Henry Sidgwick and the World Unseen

by John Holbo on May 31, 2018

I’m still pursuing intermittent uncanny researches as a result of which – when I’m not reading about the Scottish Enlightenment! – I’m dabbling in late-19th Century Spiritualism. This is rather new to me. As I confessed in comments to that last post, I had this vague idea that there were probably two Henry Sidgwicks (one, the well-known utilitarian ethicist; the other, the guy who did psychic research.) Turns out he was just a busy guy (unless one of them was, like, a crisis apparition, so there really were two.) So I’m reading books like this one [amazon]: Spectres of the Self, by Shane McCorristine. Here’s a bit that really struck me. His fellow SPR psychic researcher, F. W. H. Myers, wrote this as part of his Sidgwick obituary, in 1900:

In a star-light walk [in 1869] which I shall not forget … I asked him, almost with trembling, whether he thought that when Tradition, Intuition, Metaphysic, had failed to solve the riddle of the Universe, there was still a chance that from any actual observable phenomena, – ghosts, spirits, whatsoever there might be, – some valid knowledge might be drawn as to a World Unseen. Already, it seemed, he had thought that this was possible; steadily though in no sanguine fashion, he indicated some last grounds of hope; and from that night onwards I resolved to pursue this quest, if it might be, at his side. Even thus a wanderer in the desert, abandoning in despair the fair mirages which he has followed in vain, might turn and help an older explorer in the poor search for scanty roots and muddy water-holes.
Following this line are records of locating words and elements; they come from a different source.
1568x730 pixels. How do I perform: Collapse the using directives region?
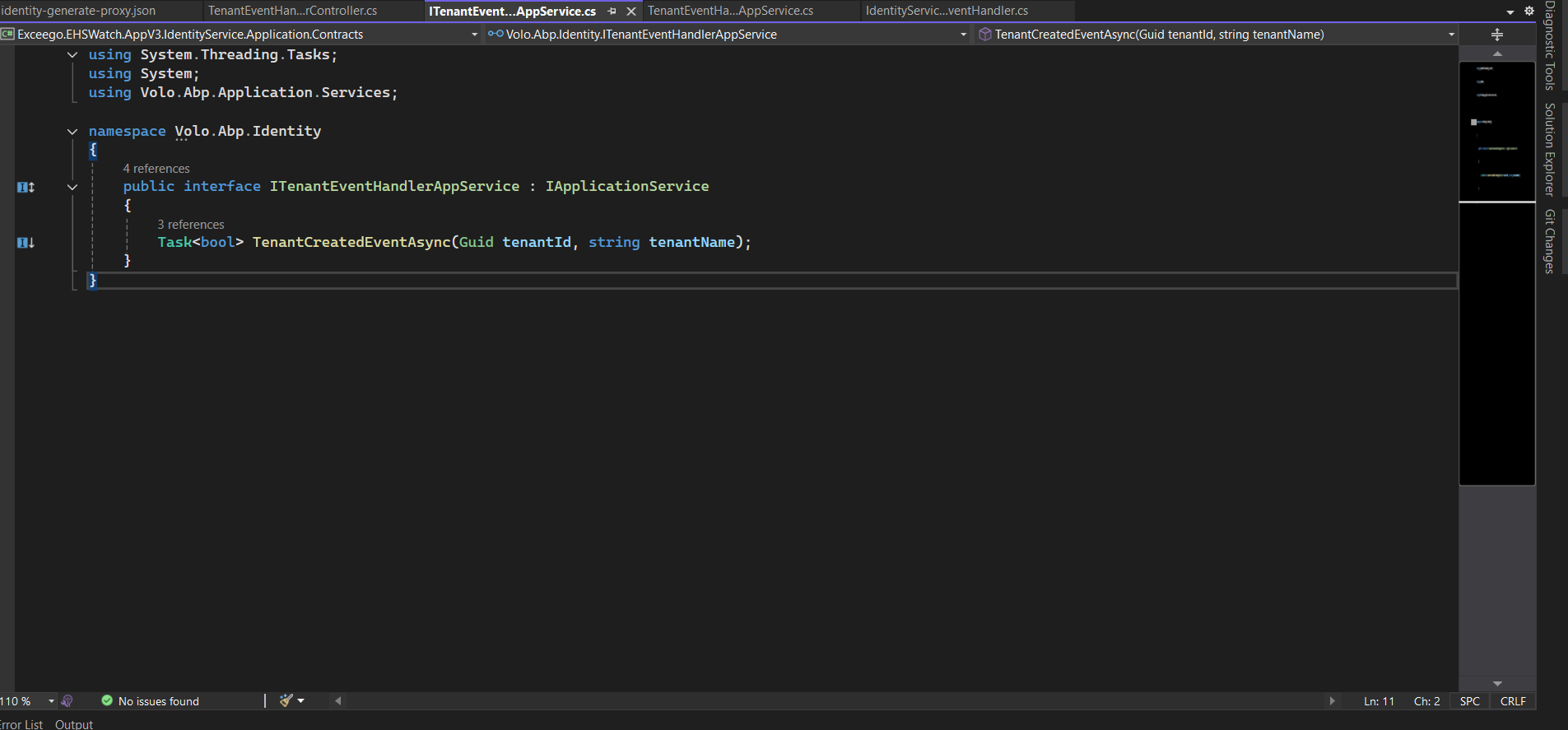tap(72, 55)
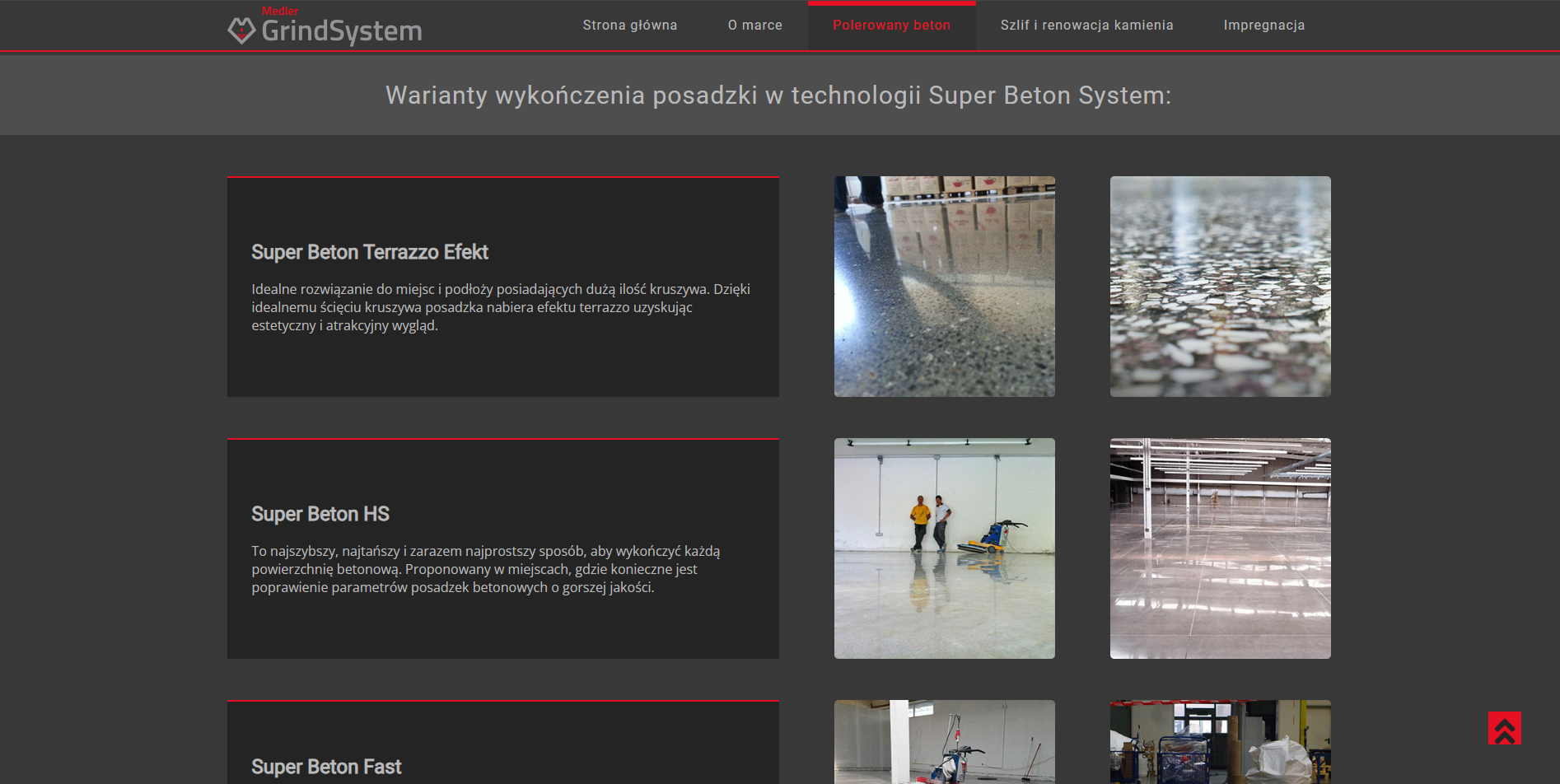
Task: Open the terrazzo aggregate close-up photo
Action: tap(1220, 287)
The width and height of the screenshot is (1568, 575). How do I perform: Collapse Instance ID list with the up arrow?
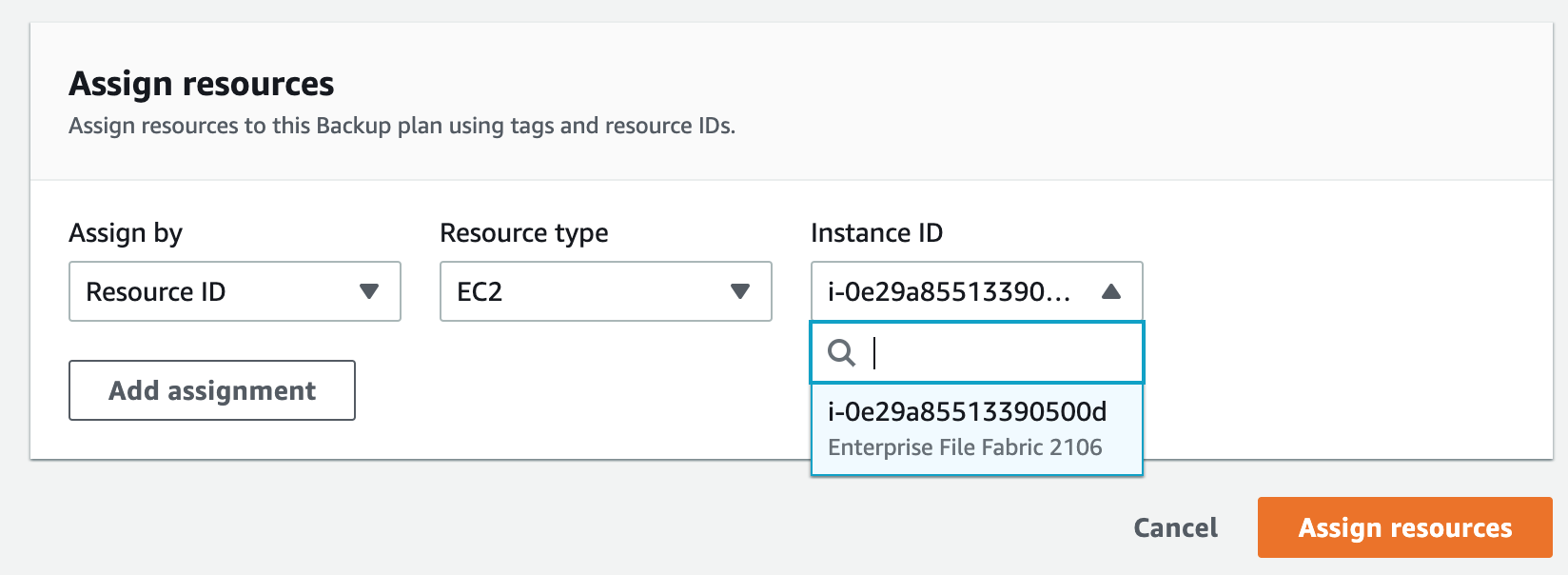click(1110, 291)
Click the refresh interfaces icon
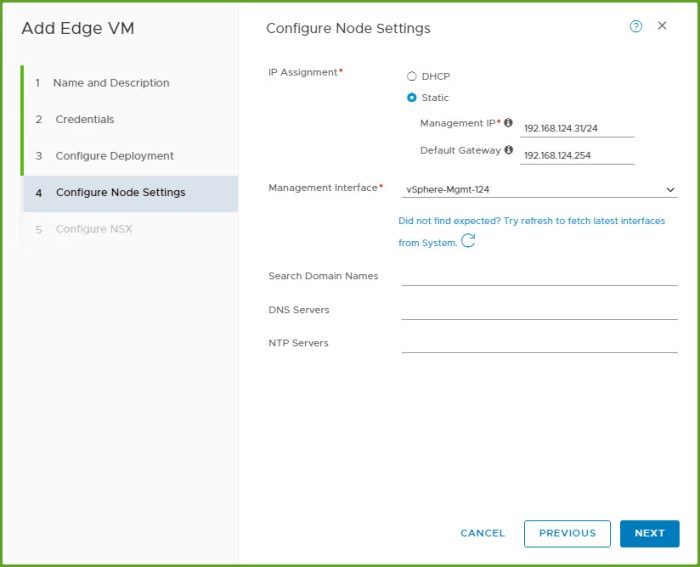Image resolution: width=700 pixels, height=567 pixels. pos(468,241)
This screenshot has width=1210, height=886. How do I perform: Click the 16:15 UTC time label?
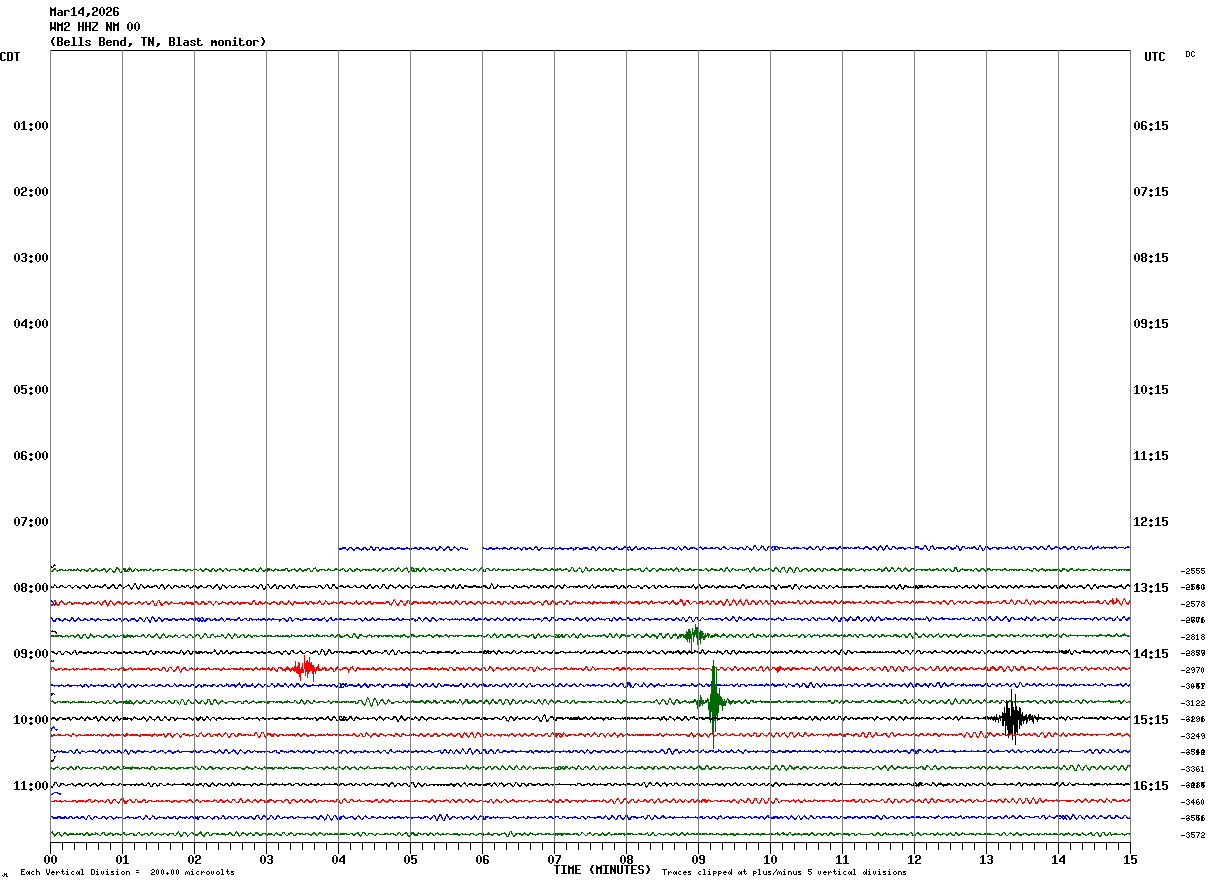point(1151,786)
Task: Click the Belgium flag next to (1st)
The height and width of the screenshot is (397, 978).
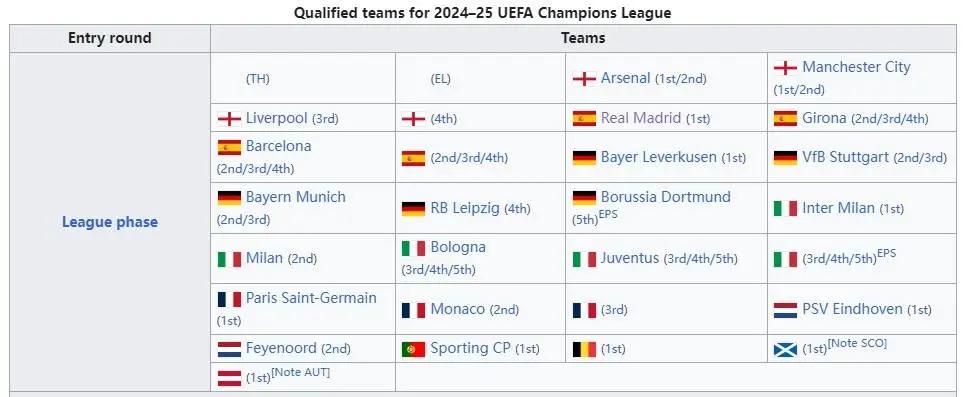Action: click(584, 350)
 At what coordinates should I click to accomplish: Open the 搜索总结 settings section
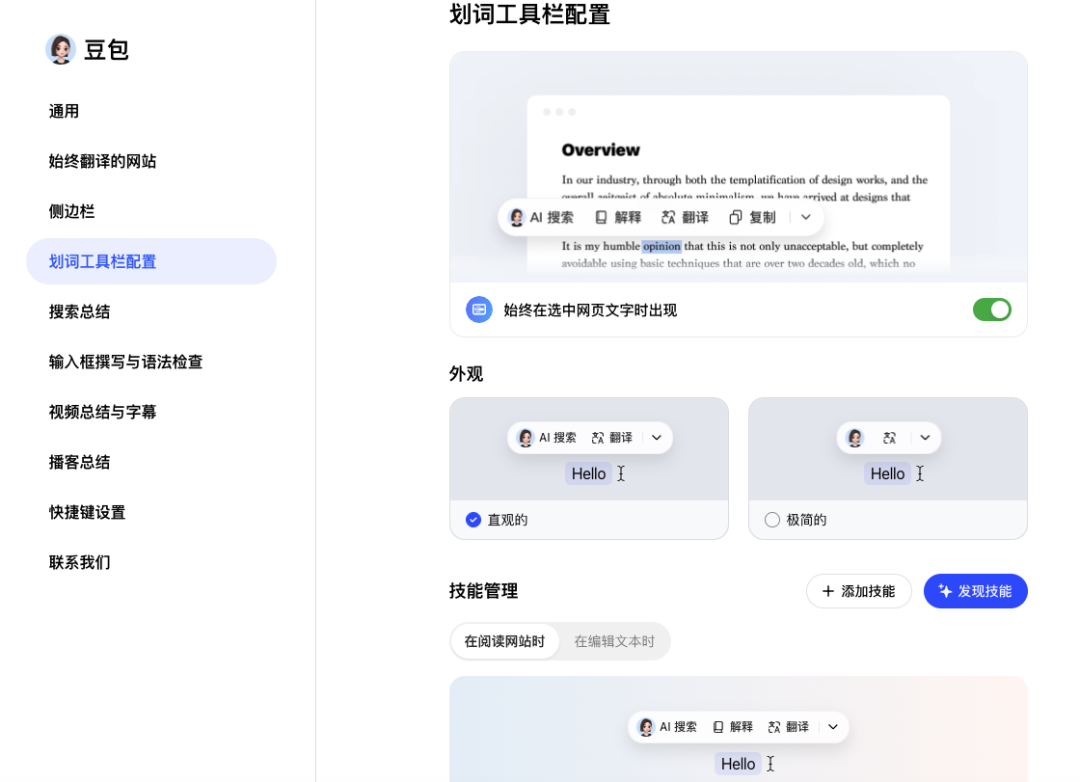[x=80, y=312]
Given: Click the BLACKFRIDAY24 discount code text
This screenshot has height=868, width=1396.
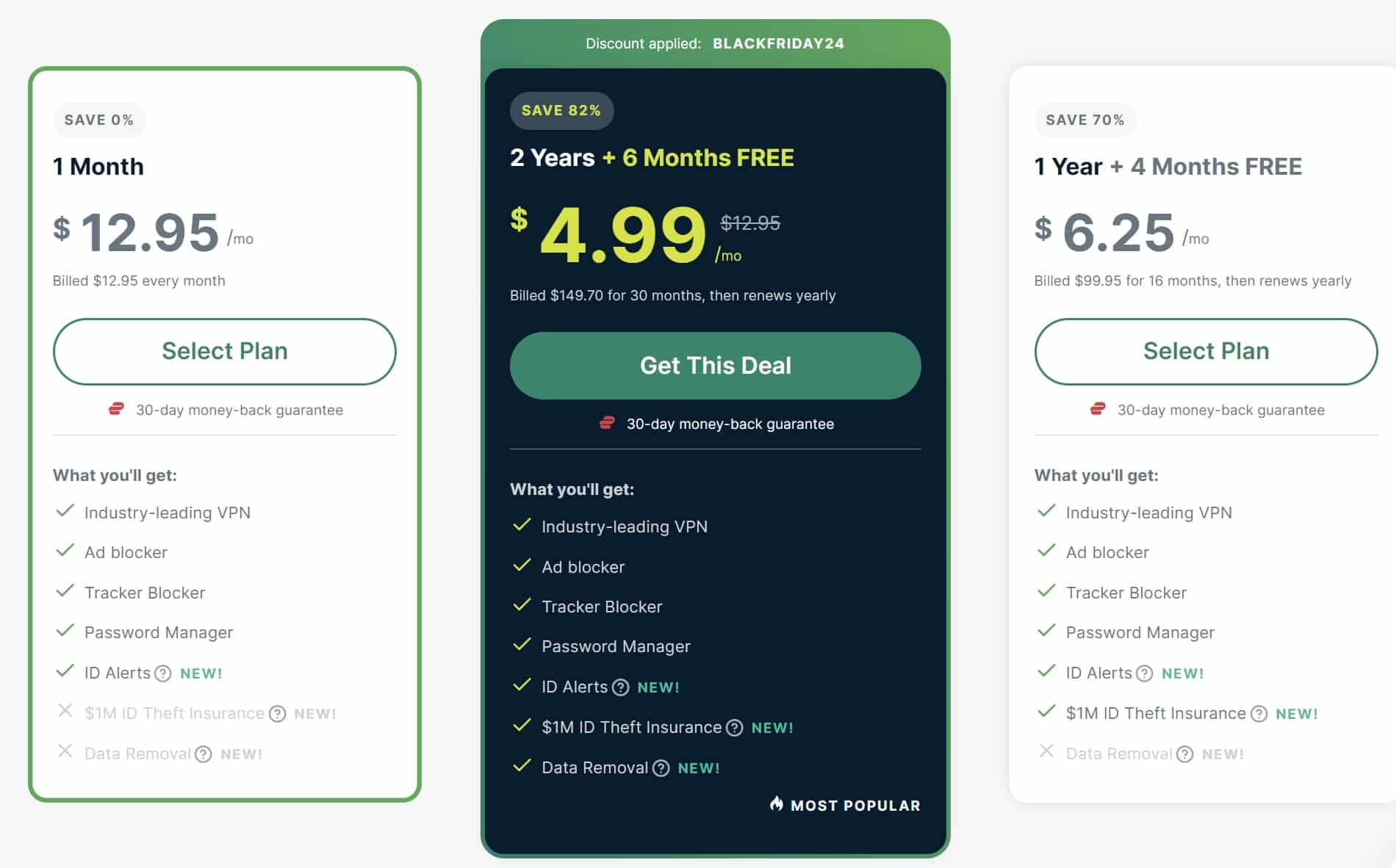Looking at the screenshot, I should point(778,43).
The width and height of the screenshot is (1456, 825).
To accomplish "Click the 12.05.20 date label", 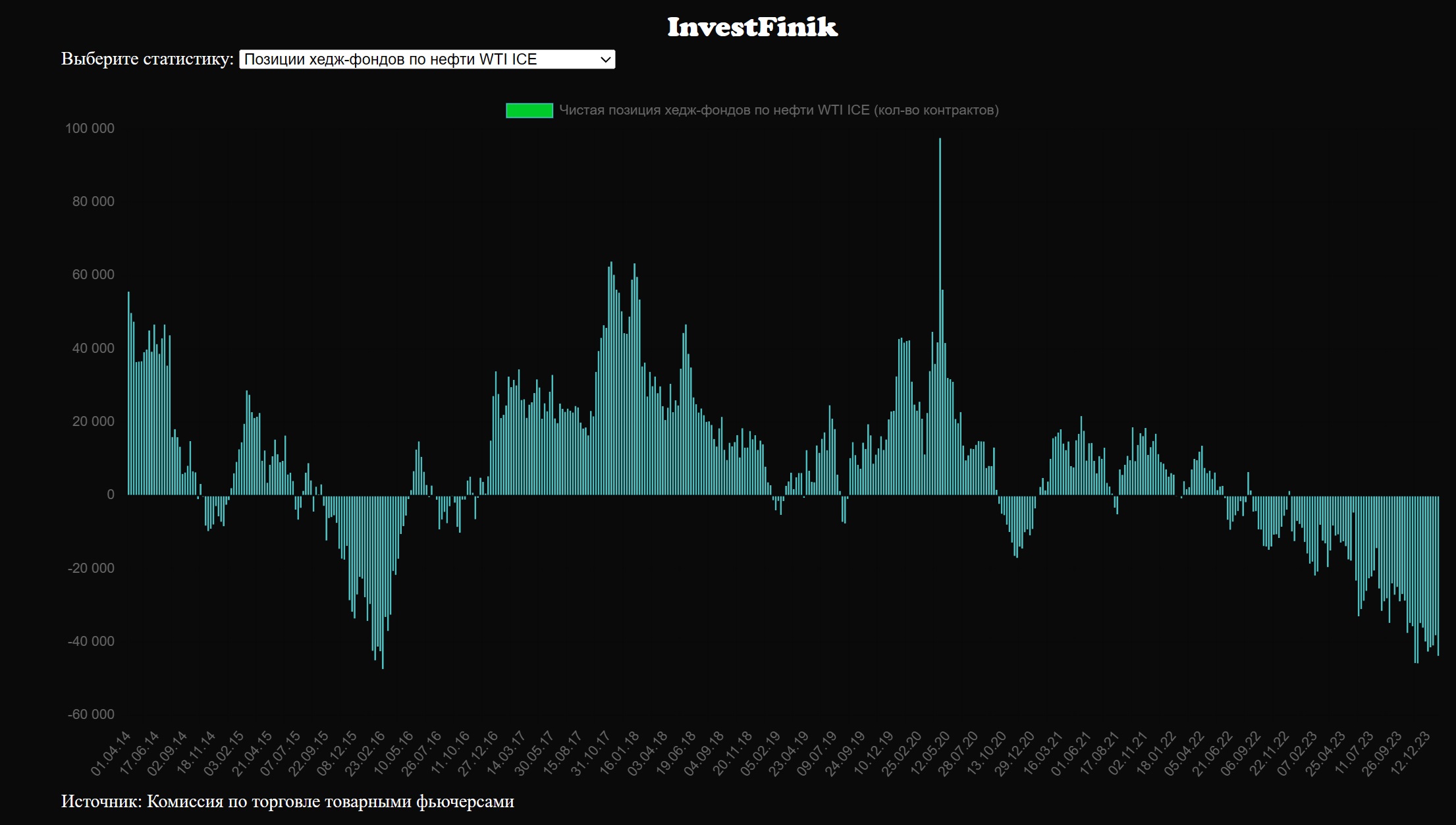I will 931,753.
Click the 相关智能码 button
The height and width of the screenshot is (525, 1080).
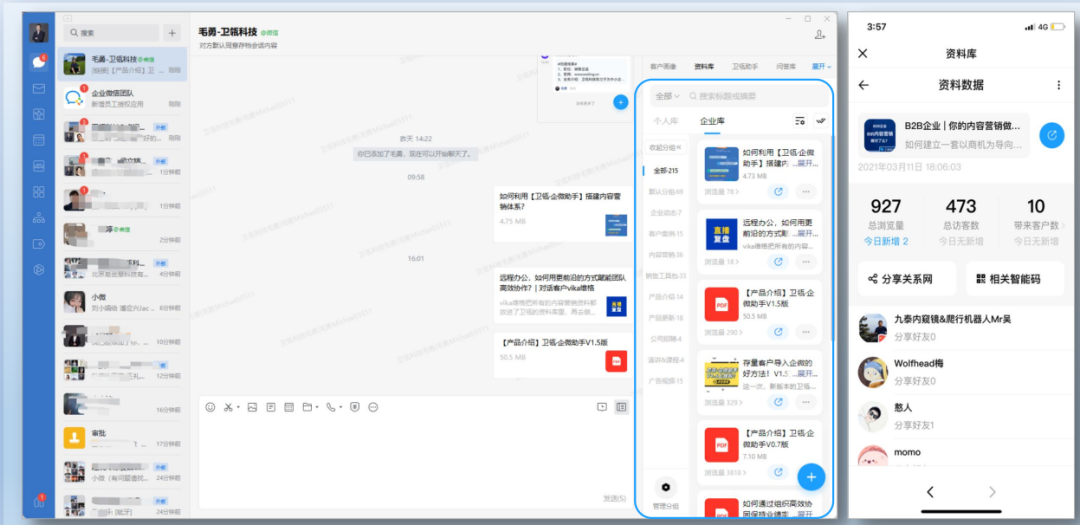[1014, 279]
So he spent the next 30 years looking for that!

I’m quoting this the next time I have to teach those bits in Nietzsche about the English utilitarians! It’s like a side-quest between stage 3 and 4 of the main mission in Twilight of the Idols. You find a ‘true world’ that is attainable – but still not discernably consoling, redeeming or obligating?

1. The true world — attainable for the sage, the pious, the virtuous man; he lives in it, he is it.
(The oldest form of the idea, relatively sensible, simple, and persuasive. A circumlocution for the sentence, “I, Plato, am the truth.”)
2. The true world — unattainable for now, but promised for the sage, the pious, the virtuous man (“for the sinner who repents”).
(Progress of the idea: it becomes more subtle, insidious, incomprehensible — it becomes female, it becomes Christian. )
3. The true world — unattainable, indemonstrable, unpromisable; but the very thought of it — a consolation, an obligation, an imperative.
(At bottom, the old sun, but seen through mist and skepticism. The idea has become elusive, pale, Nordic, Königsbergian.)
4. The true world — unattainable? At any rate, unattained. And being unattained, also unknown. Consequently, not consoling, redeeming, or obligating: how could something unknown obligate us?
(Gray morning. The first yawn of reason. The cockcrow of positivism.)
5. The “true” world — an idea which is no longer good for anything, not even obligating — an idea which has become useless and superfluous — consequently, a refuted idea: let us abolish it!
(Bright day; breakfast; return of bon sens and cheerfulness; Plato’s embarrassed blush; pandemonium of all free spirits.)
6. The true world — we have abolished. What world has remained? The apparent one perhaps? But no! With the true world we have also abolished the apparent one.
(Noon; moment of the briefest shadow; end of the longest error; high point of humanity; INCIPIT ZARATHUSTRA.)

In general, I’m having a lot of fun reading about Scottish Enlightenment and late-19th Century Spiritualism. Any book recommendations about the latter in particular? There are a lot of books on the subject and not all of them are good, I’m finding.

Myers, in addition to co-authoring the SPR magnum opus, Phantasms of the Living, was a poet.